::: Source text :::

During your cardiovascular stress test, you’ll find that your exercise physiologist will ask you for a number or a phrase on the chart posted on the wall. You may ask yourself things like “Why is he/she asking me this?” or “Why do the numbers go from 6-20 and not 1-10?” In this week’s blog, we hope to answer some of those questions before your next visit.
Borg Scale History
The Borg Scale was developed by Professor Gunnar Borg of Stockholm University all the way back in 1998. He recognized that humans were “built for physical work, but either too much or too little exercise could be detrimental”. Too little exercise and we can find ourselves with severe chronic health complications later in life. Exercise too much and we could experience severe acute pain right in that moment. Therefore, it was imperative for clinicians and fitness professionals alike to have a standardized way to prescribe exercise with this in mind while respecting the needs,concerns, and conditions of the individual.
There has been extensive research into objective measures of exercise intensity we use today such as heart rate and VO2 Max ( the maximum amount of oxygen you’re consuming during intense exercise). However, measuring one’s subjective perception of exertion or pain could account for the differences in fitness level, pre-existing conditions, gender, and other factors. In other words, Borg set out to quantify a qualitative measure. The fields of exercise physiology, athletic training, physical therapy, and general fitness have been using his scale ever since.

:::

_Activities_
A – Transcribe the Borg Scale passage verbatim, starting at "There has been" and ending after "scale ever since.".
B – Extend the passage on the Borg Scale, beginning after its final sentence.

::: Dataset content :::

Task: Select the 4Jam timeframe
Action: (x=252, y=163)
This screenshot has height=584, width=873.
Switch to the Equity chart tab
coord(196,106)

:::

_Response list_
A –
There has been extensive research into objective measures of exercise intensity we use today such as heart rate and VO2 Max ( the maximum amount of oxygen you’re consuming during intense exercise). However, measuring one’s subjective perception of exertion or pain could account for the differences in fitness level, pre-existing conditions, gender, and other factors. In other words, Borg set out to quantify a qualitative measure. The fields of exercise physiology, athletic training, physical therapy, and general fitness have been using his scale ever since.

B –
You may be wondering why the scale is numbered from 6-20 as opposed to 1-10 like most other scales are. Remember earlier when we discussed that Heart Rate was an objective measure of exercise intensity? Well, professor Borg designed the scale to align with heart rate from rest to max exercise. In the normal healthy population, the typical resting heart rate is around 60 bpm. During intense exercise, it can go up to 170,180, and even higher than 200! Therefore, numbering the scale from 6-20 gives us a way to align both subjective and objective measures of intensity.
Below is an example of the Borg Scale you will see in cardiac rehab centers, fitness facilities, and comprehensive executive physical exam clinics such as Princeton Longevity Center.
During your next visit
Your exercise physiologist will periodically ask you for your perceived level of exertion according to the Borg scale. At higher intensities, you may point your finger to the corresponding rating. It is important you are honest with your exercise physiologist with your rating so that they may terminate the test in safe and effective manner when necessary.
Heath, Edward M. “Borg’s Perceived Exertion and Pain Scales.” Medicine& Science in Sports & Exercise, vol. 30, no. 9, 1998, pp. 14–61., doi:10.1249/00005768-199809000-00018.